Honesty
HONESTY
I pull into the driveway, and as I step out of my car, I hear my name being called.
Sophie walks toward me. She wears a long emerald green dress with a square neckline and puffy sleeves. Her hair is down, and it blows back even though the air is completely still. Not even a hint of breeze.
She carries a large wicker picnic basket.
“Am I too early?” she asks. “Perhaps I should let you settle.”
“No,” I say. “I’m happy to see you.”
It’s true. I might have my misgivings, but she’s been nothing but good to me. I can dismiss my suspicions in exchange for some company.
I mean, they’re ridiculous anyway. Curses?

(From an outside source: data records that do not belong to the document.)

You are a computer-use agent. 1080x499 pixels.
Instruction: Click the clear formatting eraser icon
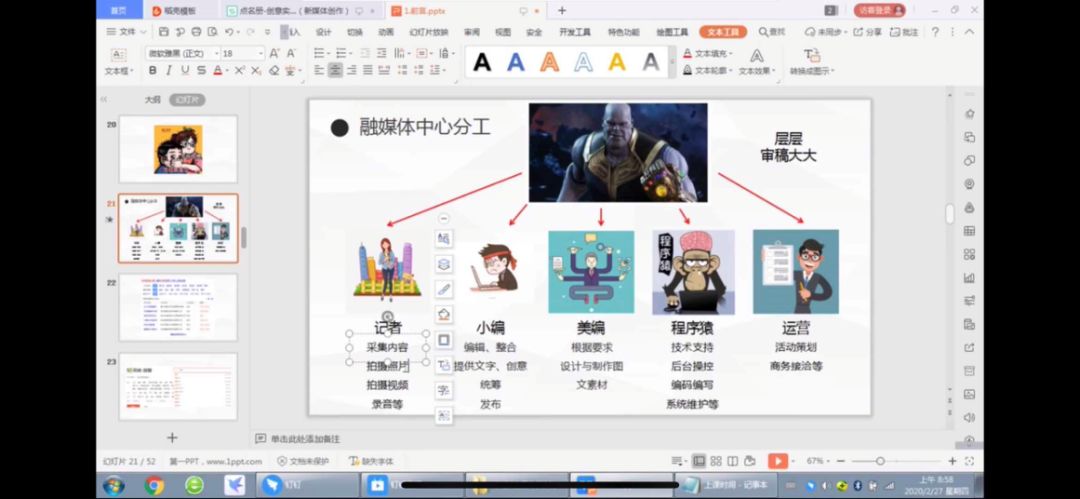tap(274, 71)
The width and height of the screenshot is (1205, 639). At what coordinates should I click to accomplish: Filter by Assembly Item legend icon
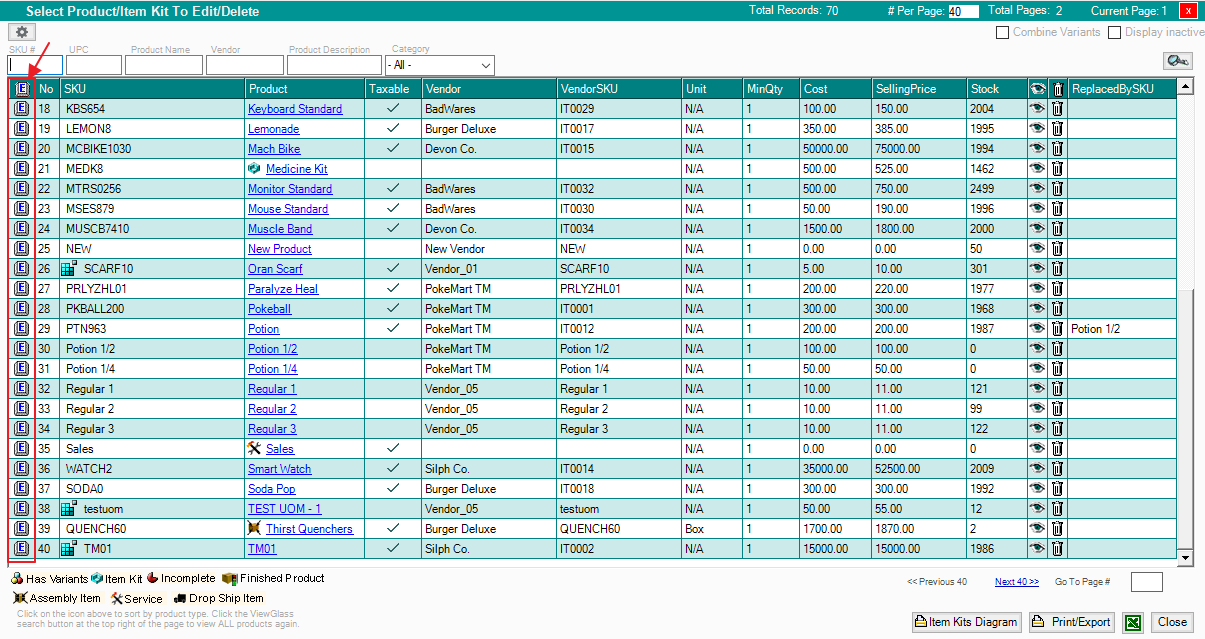20,598
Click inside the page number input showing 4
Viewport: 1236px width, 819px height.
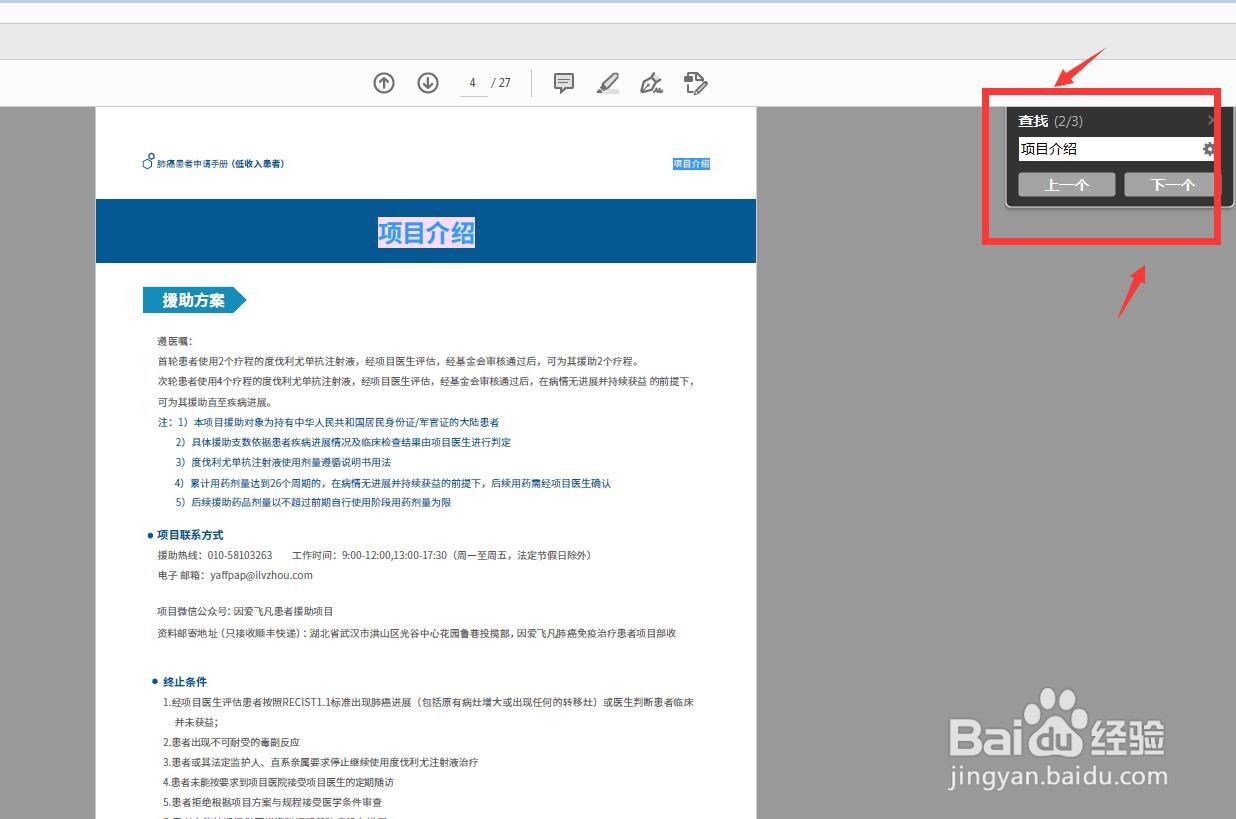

Really?
She sets the basket down and reaches for me, giving me the sweet hug that I desperately need.
“Pet,” she says, stroking my hair, “you’re sad.”
“It’s been a long, weird week,” I say.
“You can tell me all about it,” she says. “Or not. We can forget it ever happened. Poof. Gone.”
I realize something, and as the words form in my head, they simultaneously blurt out of my mouth. “Wait. How did you know where I live?”
“Oh, I’m here all the time. Watching you while you sleep,” she says, picking up the basket. “No, darling. Lynn mentioned she was getting an upstairs neighbor. Have you met her yet?”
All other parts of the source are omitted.